Reflection for the first Sunday of Lent – Year C

by Fr. Martin McCormack SDB MA.LPC

Once there was a wealthy industrialist who decided to purchase a Zoo for his personal pleasure and to show off to his friends. He collected animals from all over the world, and his zoo soon became the most complete collection ever. One day the man heard about a beautiful type of gazelle in Africa. He was told he would never take one alive.

So he headed to Africa and the local people told him he had an impossible task. He told the African people I’ll get as many as I want and indeed he did. This is how he did it.

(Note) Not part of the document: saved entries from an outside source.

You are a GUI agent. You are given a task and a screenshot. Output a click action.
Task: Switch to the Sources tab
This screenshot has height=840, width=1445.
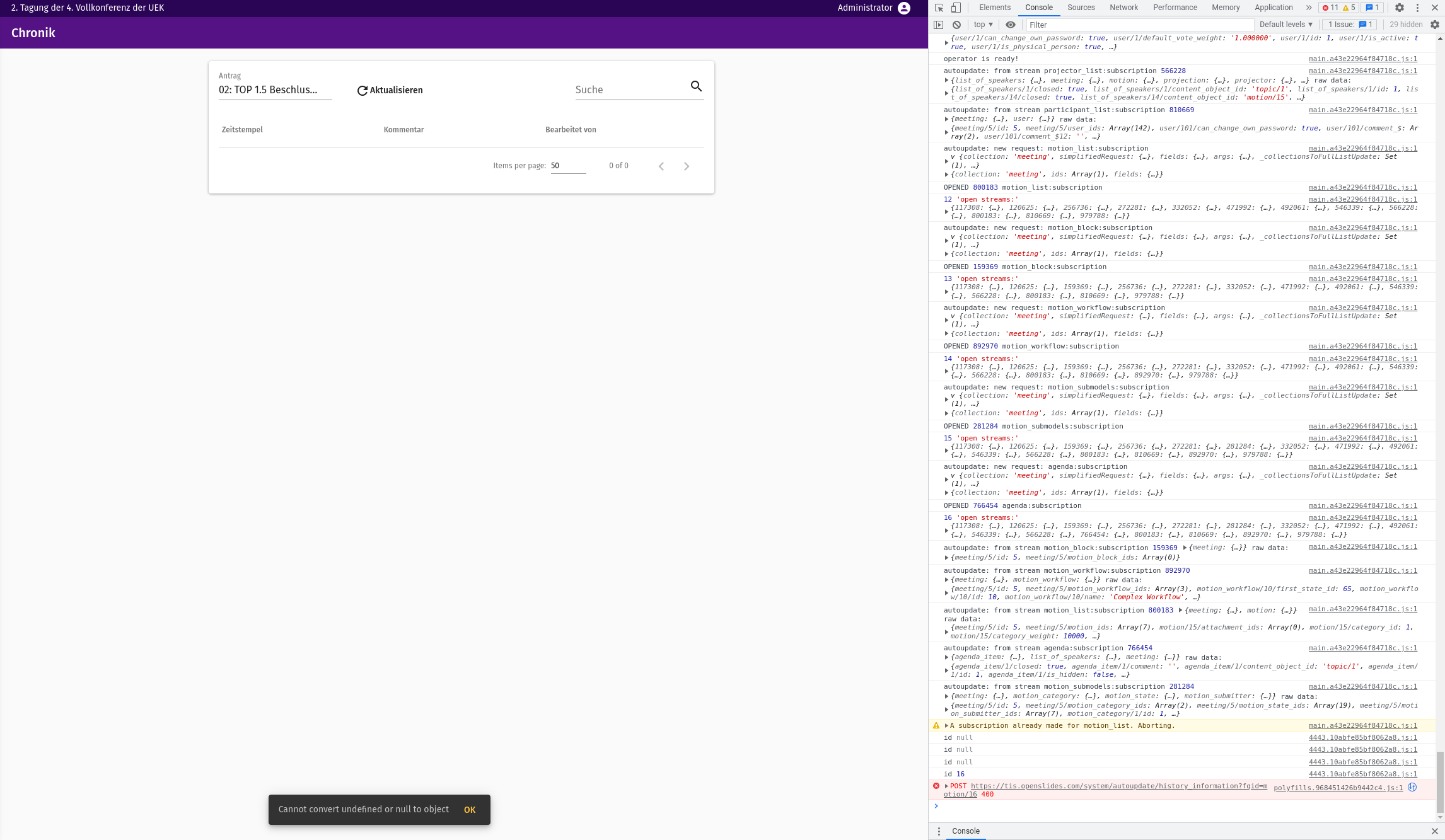pos(1081,8)
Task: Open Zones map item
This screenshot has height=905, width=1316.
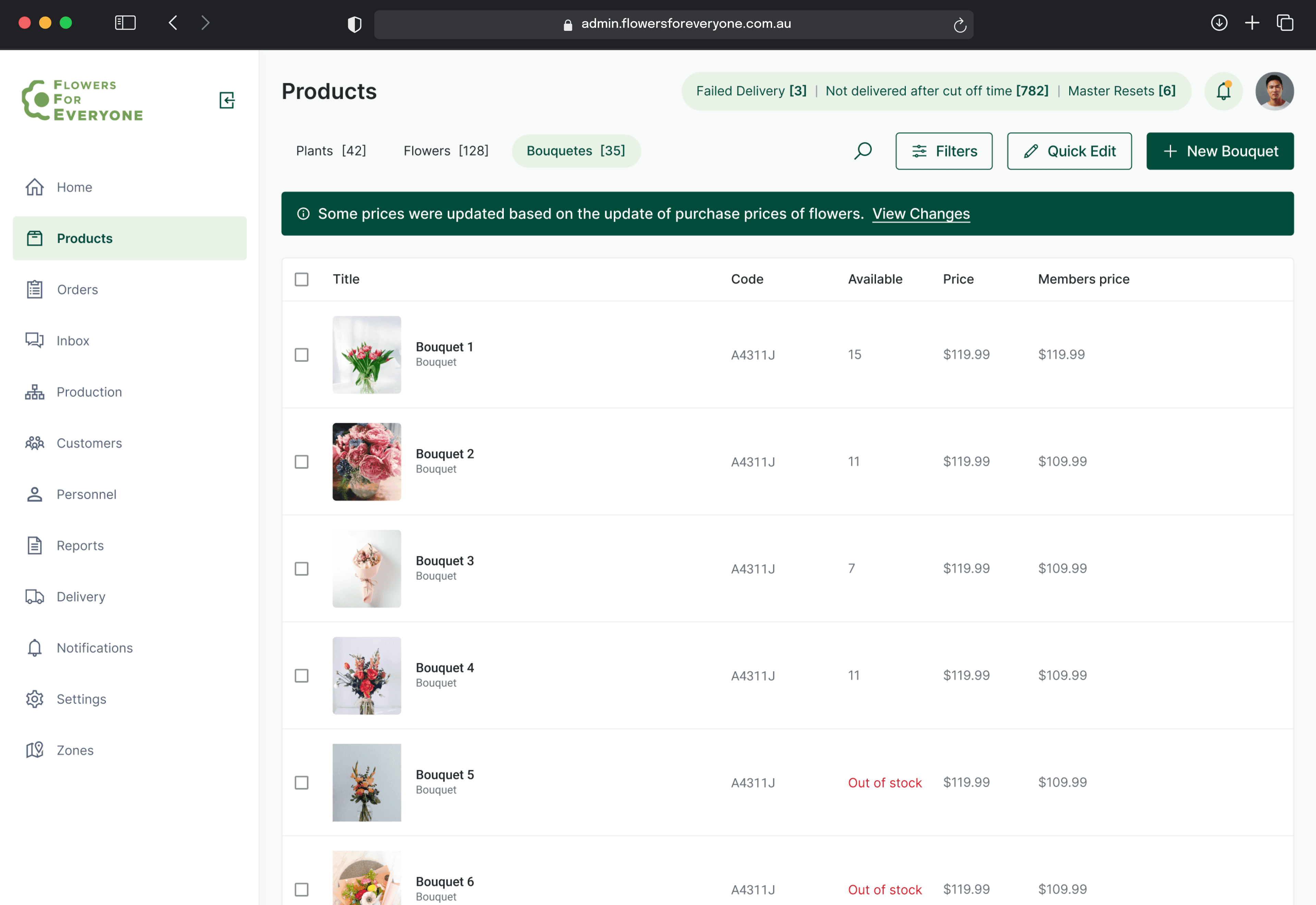Action: [75, 750]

When the men located the gazelles he poured sweet feed, a blend of oats, barely rolled in molasses-on the ground in an open area in the middle of the night and he left. The next night he did the same and this happened for weeks on end. Then on the 4th week he scattered the feed and sank an 8 foot pole in the ground 20 metres away. The next night he scattered the food and sank another pole in the ground 20 metres in the opposite direction. Every night he added a pole and then started putting boards between the posts while he scattered the feed.

Six weeks rolled by, he continued adding boards until he had a corral built around the feed. Every night the gazelles lured by the easy food would find gaps in the coral and eat the food. They were quite oblivious to the fact they were gradually losing their freedom. Temptation does that, it blocks our peripheral moral vision. Finally the man watched one night as the herd squeezed into the coral through the final gap. He moved in behind them and nailed the final board into place. He then began to choose the animals he wanted for his zoo and let the others go.

When he was asked how he knew how to catch them, he said, I treat them the same as people, I give them what they want. In exchange they give me their freedom. We all can get fixated on the world of the shallow and the hollow.

The temptations of Jesus warns us that we can ruin our lives if we stray from the path God wills for us. Perhaps our great temptation today is to “change things into bread”, to reduce the horizon of our ambition to fulfilling our desires A society of consumerism without limits gives rise to emptiness and meaninglessness. Why do we shut ourselves up in our gated communities, erecting walls and barriers to stop hungry people from entering our countries and disturbing our peace? Jesus wants us to be aware that human beings do not live on bread alone. We also need to nurture the spirit, know love and friendship, and develop solidarity with those who suffer. The message of the Gospel is not just about saying “NO” to temptation but about challenging the temptation or the tempter.